_Exercise inputs:_
[Begin]
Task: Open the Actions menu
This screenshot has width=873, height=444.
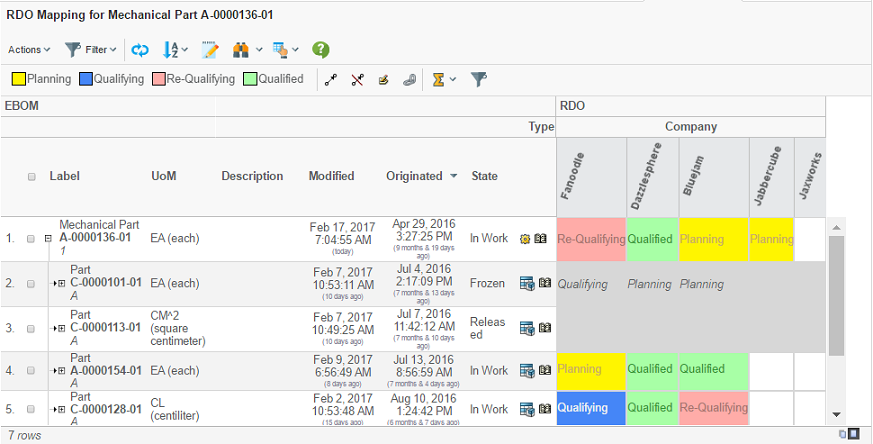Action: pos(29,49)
[End]
[Begin]
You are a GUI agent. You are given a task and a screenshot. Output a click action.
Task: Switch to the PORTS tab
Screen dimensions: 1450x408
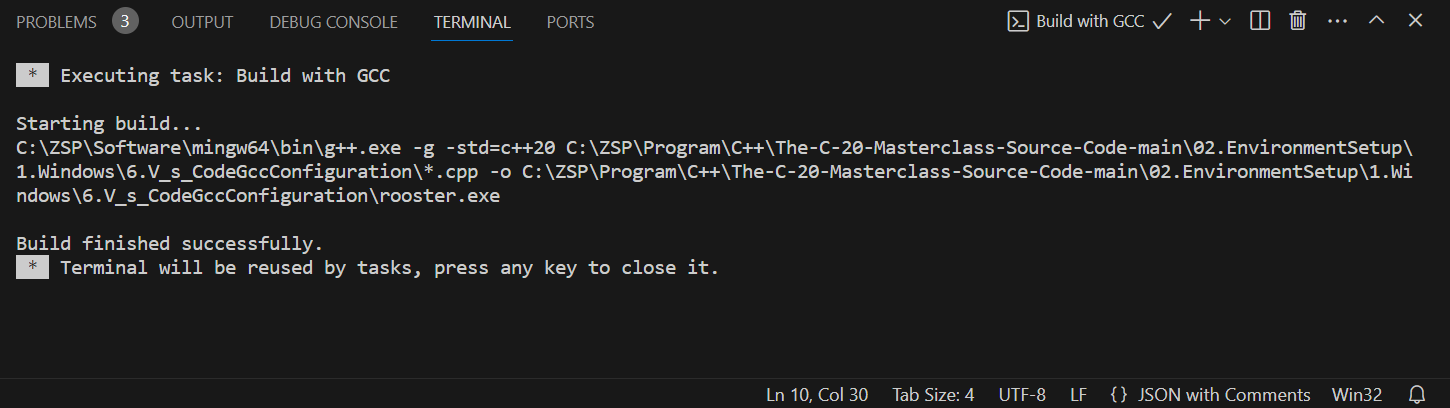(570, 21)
[End]
_What you should do:_
Copy the lines from the one with "Task: Open the Actions menu" up to and including the one with "Action: pos(29,49)", swapping "menu" for "panel" and keeping everything else the same. Leave the pictures out of your answer.

_Solution for this task:_
Task: Open the Actions panel
This screenshot has width=873, height=444.
Action: pos(29,49)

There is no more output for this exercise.